**Input data**.
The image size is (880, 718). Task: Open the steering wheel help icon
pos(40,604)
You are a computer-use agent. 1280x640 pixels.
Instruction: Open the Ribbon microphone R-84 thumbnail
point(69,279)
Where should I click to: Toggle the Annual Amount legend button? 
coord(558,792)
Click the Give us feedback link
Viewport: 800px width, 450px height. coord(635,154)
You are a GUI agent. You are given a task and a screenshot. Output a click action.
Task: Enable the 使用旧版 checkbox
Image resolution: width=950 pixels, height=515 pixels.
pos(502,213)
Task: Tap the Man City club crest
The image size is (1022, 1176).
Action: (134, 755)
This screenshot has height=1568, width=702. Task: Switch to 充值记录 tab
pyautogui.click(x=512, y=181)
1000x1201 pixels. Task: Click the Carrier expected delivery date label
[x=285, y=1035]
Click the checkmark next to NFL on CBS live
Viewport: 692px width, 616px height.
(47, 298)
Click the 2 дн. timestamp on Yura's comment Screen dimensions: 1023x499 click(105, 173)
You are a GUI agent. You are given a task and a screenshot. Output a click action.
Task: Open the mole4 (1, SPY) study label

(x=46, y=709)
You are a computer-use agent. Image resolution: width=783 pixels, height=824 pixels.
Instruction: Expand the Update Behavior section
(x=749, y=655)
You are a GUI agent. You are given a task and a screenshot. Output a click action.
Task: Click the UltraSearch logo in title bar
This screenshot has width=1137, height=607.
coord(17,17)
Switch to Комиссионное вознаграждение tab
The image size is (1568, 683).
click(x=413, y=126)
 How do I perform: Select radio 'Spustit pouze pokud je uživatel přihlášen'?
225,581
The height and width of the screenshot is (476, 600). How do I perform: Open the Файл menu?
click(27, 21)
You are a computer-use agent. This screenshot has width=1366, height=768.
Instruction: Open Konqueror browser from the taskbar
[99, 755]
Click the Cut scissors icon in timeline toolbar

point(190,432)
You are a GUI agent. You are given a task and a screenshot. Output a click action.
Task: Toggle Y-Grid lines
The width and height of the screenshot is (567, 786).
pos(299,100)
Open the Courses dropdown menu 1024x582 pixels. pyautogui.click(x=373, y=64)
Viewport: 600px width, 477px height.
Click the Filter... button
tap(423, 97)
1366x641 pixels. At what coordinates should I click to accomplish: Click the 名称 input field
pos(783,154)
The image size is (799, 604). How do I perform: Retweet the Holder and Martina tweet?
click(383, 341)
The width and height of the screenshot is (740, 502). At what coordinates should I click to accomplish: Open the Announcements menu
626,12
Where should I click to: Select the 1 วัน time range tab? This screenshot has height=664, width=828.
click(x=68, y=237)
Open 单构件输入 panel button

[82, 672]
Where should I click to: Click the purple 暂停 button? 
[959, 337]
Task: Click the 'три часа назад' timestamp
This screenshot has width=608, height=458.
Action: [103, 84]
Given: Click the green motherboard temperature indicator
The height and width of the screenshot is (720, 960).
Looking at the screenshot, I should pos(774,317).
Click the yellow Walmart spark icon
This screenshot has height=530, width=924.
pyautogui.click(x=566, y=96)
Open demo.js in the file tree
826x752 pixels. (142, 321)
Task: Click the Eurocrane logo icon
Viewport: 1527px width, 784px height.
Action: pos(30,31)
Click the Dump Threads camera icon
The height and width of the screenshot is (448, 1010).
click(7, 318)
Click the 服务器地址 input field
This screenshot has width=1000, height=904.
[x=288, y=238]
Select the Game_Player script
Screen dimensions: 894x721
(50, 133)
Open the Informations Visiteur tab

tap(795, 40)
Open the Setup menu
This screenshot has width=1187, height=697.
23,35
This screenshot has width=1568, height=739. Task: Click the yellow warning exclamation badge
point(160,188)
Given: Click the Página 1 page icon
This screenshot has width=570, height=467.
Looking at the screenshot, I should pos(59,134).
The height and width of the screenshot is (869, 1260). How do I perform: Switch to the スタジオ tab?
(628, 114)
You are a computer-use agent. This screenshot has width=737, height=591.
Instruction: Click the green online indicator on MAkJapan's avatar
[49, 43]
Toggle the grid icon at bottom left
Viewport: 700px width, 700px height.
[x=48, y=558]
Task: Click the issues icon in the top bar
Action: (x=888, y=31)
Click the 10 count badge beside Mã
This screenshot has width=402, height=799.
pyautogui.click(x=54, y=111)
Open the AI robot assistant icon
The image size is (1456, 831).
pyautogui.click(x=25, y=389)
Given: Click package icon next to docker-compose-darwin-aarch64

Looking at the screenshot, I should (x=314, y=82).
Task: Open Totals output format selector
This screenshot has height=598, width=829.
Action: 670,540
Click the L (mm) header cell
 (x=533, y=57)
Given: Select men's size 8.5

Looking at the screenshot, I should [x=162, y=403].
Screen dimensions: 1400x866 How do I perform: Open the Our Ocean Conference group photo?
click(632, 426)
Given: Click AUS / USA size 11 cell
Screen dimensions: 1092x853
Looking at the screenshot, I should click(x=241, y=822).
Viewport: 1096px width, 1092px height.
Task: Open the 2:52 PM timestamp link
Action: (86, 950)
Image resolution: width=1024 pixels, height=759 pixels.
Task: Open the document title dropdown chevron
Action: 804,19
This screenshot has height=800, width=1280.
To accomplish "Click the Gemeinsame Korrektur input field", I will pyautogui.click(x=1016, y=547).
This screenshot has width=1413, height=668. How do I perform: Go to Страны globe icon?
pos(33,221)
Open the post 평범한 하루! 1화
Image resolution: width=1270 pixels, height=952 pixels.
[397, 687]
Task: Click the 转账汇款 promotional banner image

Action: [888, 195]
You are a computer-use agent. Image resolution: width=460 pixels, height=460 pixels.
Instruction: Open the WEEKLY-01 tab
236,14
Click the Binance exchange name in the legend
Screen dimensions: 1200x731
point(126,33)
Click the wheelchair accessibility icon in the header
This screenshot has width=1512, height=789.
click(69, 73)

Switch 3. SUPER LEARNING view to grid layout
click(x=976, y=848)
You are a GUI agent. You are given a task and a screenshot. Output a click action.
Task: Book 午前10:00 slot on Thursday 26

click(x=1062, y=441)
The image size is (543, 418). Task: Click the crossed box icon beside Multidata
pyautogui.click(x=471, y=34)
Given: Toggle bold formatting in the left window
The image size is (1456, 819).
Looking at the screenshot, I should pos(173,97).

**Required work**.
Only the lines above starting at the line that holds "Open the Courses" and ending at the line that holds "Given: Click the Página 1 page icon" are to be repeated, exactly and in full.

**Answer to this exercise**.
Open the Courses dropdown menu 1024x582 pixels. pyautogui.click(x=373, y=64)
Viewport: 600px width, 477px height.
Click the Filter... button
tap(423, 97)
1366x641 pixels. At what coordinates should I click to accomplish: Click the 名称 input field
pos(783,154)
The image size is (799, 604). How do I perform: Retweet the Holder and Martina tweet?
click(383, 341)
The width and height of the screenshot is (740, 502). At what coordinates should I click to accomplish: Open the Announcements menu
626,12
Where should I click to: Select the 1 วัน time range tab? This screenshot has height=664, width=828.
click(x=68, y=237)
Open 单构件输入 panel button

[82, 672]
Where should I click to: Click the purple 暂停 button? 
[959, 337]
Task: Click the 'три часа назад' timestamp
This screenshot has width=608, height=458.
Action: [103, 84]
Given: Click the green motherboard temperature indicator
The height and width of the screenshot is (720, 960).
Looking at the screenshot, I should pos(774,317).
Click the yellow Walmart spark icon
This screenshot has height=530, width=924.
pyautogui.click(x=566, y=96)
Open demo.js in the file tree
826x752 pixels. (142, 321)
Task: Click the Eurocrane logo icon
Viewport: 1527px width, 784px height.
Action: pos(30,31)
Click the Dump Threads camera icon
The height and width of the screenshot is (448, 1010).
click(7, 318)
Click the 服务器地址 input field
This screenshot has width=1000, height=904.
[x=288, y=238]
Select the Game_Player script
Screen dimensions: 894x721
(50, 133)
Open the Informations Visiteur tab

tap(795, 40)
Open the Setup menu
This screenshot has width=1187, height=697.
23,35
This screenshot has width=1568, height=739. Task: Click the yellow warning exclamation badge
point(160,188)
Given: Click the Página 1 page icon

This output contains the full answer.